Brainstem Imaging Laboratory

Brainstem Imaging Laboratory

The Brainstem Imaging Lab has the goal of developing an in vivo neuroimaging-based atlas and connectome of brainstem nuclei by high- and ultra-high field MRI to enhance our knowledge and the quality of patient care in a vast array of brainstem-related disorders.

Overview

The brainstem is a stem-like area at the base of the brain. In humans, it is slightly bigger than a thumb. Yet, it contains over 300 subregions (nuclei and sub-nuclei) that regulate several vital functions (sleep and wakefulness, respiration, heartbeat, body and head motion, sensations, pain, emotions). As opposed to the cortex, most brainstem nuclei and pathways have not been mapped in living humans yet.

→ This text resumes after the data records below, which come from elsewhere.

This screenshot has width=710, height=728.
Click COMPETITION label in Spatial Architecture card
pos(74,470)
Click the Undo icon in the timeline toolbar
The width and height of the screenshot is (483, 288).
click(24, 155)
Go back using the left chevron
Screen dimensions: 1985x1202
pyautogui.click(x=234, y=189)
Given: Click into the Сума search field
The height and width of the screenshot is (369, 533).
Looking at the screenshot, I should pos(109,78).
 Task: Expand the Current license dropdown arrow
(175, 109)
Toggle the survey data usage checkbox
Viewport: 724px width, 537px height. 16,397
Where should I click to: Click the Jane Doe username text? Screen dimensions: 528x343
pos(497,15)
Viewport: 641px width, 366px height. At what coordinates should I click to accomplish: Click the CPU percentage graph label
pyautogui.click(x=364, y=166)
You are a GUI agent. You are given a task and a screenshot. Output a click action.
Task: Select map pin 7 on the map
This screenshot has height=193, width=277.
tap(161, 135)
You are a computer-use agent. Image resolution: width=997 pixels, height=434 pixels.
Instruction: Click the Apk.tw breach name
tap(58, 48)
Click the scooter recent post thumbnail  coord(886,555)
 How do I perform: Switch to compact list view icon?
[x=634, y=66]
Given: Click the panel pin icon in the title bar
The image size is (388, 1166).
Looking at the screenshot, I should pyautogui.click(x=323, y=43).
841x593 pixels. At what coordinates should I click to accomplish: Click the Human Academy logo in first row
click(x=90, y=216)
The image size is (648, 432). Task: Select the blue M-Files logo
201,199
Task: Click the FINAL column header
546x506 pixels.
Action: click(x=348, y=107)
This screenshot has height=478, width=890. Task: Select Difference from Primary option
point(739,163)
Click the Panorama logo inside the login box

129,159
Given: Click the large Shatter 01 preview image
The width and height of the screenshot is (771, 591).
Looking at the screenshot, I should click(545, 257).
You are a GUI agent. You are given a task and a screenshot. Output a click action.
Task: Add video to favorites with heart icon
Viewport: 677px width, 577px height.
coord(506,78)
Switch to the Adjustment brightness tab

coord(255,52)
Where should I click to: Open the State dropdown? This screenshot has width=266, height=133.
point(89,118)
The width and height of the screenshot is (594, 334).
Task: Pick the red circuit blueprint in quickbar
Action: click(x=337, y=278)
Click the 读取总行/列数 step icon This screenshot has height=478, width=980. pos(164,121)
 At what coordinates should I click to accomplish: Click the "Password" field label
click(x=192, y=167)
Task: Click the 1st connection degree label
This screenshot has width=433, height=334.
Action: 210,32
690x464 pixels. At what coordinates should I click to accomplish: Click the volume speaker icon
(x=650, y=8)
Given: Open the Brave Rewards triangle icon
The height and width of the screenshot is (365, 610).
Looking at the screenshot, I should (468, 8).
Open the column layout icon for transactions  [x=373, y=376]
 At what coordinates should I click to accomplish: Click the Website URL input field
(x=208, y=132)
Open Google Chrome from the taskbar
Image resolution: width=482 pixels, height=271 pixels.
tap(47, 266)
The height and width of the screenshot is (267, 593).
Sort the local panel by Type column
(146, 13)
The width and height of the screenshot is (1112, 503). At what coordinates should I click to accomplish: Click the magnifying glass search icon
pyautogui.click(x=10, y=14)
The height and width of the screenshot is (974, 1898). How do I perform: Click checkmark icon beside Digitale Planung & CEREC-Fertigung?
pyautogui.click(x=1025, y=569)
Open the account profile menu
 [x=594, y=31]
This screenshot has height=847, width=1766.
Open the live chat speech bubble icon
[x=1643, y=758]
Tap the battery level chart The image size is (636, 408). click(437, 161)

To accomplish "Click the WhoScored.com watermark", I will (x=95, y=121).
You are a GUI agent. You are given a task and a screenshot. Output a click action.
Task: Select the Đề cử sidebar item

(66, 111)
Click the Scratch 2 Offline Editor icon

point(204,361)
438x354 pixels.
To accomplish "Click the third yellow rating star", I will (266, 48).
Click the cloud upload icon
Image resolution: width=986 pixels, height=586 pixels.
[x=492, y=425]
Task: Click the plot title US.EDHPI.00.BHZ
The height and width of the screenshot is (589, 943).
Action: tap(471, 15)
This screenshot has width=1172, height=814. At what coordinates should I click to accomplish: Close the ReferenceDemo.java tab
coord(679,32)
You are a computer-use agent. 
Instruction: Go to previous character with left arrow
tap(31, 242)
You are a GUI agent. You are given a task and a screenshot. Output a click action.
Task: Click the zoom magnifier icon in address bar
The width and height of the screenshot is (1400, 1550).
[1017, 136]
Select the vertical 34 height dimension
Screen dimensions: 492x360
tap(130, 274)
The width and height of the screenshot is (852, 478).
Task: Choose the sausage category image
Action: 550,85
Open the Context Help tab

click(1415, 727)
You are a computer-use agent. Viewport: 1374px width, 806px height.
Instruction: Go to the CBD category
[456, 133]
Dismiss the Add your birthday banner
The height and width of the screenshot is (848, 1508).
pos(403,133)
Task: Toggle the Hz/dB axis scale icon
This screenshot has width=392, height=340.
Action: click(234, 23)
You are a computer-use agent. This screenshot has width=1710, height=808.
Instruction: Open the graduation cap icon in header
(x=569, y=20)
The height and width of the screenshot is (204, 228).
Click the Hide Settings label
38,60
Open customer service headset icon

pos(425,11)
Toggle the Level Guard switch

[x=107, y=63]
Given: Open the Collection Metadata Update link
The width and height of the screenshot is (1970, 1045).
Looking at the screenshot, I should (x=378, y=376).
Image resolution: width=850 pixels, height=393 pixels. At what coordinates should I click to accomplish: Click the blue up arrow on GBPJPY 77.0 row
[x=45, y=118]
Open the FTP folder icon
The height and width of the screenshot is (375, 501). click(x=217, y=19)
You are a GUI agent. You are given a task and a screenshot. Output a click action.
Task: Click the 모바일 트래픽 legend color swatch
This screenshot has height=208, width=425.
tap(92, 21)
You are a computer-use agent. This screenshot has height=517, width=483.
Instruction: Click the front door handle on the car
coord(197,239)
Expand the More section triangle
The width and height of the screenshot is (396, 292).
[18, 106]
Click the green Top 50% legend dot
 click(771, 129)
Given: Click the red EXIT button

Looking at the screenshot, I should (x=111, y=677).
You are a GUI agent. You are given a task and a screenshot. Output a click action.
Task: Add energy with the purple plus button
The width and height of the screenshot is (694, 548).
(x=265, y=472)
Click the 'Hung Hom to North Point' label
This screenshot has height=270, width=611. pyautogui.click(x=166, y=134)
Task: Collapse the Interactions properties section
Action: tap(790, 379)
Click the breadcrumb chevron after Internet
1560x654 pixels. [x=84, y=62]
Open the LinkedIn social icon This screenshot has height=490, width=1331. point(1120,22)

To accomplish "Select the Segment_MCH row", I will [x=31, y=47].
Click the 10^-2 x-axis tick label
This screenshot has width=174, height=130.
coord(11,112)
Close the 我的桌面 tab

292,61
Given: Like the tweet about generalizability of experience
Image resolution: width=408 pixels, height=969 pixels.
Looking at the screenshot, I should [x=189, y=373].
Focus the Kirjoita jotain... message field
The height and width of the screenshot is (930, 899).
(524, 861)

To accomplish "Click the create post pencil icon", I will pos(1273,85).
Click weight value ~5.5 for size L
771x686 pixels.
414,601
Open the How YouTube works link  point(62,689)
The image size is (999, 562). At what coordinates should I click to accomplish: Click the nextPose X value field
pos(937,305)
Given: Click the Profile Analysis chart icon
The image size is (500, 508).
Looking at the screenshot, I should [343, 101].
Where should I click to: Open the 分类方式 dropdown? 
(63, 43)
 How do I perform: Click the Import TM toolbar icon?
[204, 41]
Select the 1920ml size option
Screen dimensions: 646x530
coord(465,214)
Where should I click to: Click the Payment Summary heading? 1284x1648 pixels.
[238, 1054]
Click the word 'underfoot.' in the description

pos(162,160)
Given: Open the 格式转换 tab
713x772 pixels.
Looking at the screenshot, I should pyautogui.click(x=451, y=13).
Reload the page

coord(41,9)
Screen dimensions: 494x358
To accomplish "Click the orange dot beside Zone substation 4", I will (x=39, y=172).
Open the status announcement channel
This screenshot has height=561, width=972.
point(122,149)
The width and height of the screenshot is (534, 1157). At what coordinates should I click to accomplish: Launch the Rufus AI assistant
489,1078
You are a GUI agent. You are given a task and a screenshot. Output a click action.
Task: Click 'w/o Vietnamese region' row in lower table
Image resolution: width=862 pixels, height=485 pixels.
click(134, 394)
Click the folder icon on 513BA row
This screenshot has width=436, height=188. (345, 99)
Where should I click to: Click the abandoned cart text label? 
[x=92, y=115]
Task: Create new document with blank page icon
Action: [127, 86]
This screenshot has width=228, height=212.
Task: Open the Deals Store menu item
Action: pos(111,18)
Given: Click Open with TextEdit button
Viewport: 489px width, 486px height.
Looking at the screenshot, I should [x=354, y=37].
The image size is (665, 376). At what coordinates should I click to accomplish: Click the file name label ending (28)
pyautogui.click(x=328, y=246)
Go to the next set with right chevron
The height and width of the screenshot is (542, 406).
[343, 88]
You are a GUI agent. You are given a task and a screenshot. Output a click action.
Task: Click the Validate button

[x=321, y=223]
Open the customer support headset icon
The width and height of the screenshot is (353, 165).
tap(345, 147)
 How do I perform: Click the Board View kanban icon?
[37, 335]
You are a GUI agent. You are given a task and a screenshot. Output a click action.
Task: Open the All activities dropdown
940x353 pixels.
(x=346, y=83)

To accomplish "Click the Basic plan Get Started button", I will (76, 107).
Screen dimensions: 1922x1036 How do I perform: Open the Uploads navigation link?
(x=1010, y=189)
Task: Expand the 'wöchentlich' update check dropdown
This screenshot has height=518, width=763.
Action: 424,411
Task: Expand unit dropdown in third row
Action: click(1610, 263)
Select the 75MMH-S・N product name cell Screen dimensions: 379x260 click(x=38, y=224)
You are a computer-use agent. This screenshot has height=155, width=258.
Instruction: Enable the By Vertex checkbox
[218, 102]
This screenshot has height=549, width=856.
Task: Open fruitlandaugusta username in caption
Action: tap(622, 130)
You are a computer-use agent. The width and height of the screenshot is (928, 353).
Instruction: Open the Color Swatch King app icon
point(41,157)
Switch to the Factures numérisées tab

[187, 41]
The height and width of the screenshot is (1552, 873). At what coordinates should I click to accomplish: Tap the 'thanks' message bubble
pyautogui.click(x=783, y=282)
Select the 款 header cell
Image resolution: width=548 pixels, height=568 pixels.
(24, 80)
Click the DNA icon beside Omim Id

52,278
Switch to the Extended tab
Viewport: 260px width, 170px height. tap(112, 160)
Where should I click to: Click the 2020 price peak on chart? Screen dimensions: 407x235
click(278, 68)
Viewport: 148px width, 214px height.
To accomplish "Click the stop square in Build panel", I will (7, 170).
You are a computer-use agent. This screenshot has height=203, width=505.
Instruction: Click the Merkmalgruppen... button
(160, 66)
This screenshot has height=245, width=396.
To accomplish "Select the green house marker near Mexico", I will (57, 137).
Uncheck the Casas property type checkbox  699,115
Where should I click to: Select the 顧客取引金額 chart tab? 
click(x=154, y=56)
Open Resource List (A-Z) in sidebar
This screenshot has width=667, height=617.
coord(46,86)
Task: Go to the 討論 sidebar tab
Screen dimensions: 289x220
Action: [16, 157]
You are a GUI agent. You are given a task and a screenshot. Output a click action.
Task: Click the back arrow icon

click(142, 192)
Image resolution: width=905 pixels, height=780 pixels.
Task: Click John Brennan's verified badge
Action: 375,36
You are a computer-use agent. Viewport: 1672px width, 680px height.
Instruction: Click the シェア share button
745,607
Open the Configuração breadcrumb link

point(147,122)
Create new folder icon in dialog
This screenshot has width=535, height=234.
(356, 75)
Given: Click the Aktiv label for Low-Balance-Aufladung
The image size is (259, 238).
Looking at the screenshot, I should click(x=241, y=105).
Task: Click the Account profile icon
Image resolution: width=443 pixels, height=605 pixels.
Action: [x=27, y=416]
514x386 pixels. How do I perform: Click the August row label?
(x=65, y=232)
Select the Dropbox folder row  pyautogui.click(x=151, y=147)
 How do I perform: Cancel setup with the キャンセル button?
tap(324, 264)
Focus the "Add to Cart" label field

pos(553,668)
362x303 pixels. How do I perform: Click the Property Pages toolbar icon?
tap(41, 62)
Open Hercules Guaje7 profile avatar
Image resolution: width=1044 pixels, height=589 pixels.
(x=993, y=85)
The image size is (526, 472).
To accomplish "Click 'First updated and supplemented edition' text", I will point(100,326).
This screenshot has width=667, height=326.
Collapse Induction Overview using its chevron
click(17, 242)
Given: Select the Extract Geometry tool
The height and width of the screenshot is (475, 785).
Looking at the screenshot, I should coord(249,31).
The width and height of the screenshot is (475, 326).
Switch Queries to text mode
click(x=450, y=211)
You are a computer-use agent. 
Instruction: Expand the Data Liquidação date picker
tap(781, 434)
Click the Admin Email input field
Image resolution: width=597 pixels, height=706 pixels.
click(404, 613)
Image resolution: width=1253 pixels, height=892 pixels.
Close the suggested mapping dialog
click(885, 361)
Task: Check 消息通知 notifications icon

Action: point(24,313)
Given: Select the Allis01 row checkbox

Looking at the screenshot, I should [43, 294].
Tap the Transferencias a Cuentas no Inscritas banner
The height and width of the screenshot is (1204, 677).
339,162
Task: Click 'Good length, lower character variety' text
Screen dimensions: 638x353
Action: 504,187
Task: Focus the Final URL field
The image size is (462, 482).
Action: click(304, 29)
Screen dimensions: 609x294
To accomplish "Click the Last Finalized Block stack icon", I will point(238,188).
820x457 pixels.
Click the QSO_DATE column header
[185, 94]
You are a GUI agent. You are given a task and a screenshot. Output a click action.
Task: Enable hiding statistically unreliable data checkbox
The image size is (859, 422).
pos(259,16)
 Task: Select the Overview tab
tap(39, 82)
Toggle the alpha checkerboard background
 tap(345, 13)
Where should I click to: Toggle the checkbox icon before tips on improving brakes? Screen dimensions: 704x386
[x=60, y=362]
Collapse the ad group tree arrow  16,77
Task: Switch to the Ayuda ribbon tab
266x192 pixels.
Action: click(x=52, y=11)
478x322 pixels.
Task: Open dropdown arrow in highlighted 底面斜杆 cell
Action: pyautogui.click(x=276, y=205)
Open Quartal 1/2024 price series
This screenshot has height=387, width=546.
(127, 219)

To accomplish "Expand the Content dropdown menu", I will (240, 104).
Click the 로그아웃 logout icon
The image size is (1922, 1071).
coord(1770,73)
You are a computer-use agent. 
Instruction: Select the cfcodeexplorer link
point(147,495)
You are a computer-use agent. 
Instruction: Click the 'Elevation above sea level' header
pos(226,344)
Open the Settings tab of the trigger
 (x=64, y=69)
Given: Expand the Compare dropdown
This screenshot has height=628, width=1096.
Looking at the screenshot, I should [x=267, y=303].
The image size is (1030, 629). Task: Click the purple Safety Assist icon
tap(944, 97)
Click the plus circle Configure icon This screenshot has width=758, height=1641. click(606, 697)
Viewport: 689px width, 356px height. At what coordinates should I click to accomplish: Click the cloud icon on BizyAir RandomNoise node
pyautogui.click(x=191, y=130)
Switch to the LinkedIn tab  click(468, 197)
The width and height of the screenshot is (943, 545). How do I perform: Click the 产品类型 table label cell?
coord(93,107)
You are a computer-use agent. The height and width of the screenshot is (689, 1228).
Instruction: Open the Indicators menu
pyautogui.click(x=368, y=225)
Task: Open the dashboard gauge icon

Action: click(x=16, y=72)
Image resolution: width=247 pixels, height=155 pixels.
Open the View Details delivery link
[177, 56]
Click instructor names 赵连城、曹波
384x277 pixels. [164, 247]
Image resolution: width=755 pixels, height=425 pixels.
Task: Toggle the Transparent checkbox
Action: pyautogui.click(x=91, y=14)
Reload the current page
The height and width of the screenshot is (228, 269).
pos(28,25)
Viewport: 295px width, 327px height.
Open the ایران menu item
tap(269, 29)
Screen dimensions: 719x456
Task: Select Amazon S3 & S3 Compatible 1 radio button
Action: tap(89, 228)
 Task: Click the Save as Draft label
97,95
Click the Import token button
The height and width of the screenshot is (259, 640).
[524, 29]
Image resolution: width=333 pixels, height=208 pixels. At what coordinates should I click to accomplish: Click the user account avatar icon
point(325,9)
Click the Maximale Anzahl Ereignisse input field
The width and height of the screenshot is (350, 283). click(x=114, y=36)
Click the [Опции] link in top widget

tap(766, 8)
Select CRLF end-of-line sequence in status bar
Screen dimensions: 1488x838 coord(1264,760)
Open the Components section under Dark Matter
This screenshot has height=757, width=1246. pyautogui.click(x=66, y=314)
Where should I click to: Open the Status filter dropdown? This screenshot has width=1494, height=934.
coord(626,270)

The Brainstem Imaging Lab, lead by Marta Bianciardi, PhD, uses dedicated MRI pulse sequences and scanners (such as 7 Tesla scanner, 3 Tesla “Connectome” scanner) to identify in living humans the location of brainstem nuclei, their connectivity pathways with the rest of the brain, as well as the brainstem mechanisms that regulate these vital functions in health and disease.

In collaboration with clinicians from MGH and academic centers worldwide, our team is currently working on the translational application of the brainstem nuclei atlas and connectome to improve our understanding of arousal mechanisms in coma and its prognostication. We are also investigating arousal and motor mechanisms in REM-sleep behavior disorder, a premotor model of Parkinson’s disease, with the goal of developing prodromal (early) brainstem-based imaging biomarkers of Parkinson’s disease. Our most recent efforts are devoted to map autonomic-vestibular pathways and functional interactions in healthy subjects as a baseline for future studies of vestibular disorders.

The lab is located at the Athinoula A. Martinos Center for Biomedical Imaging (MGH, HMS).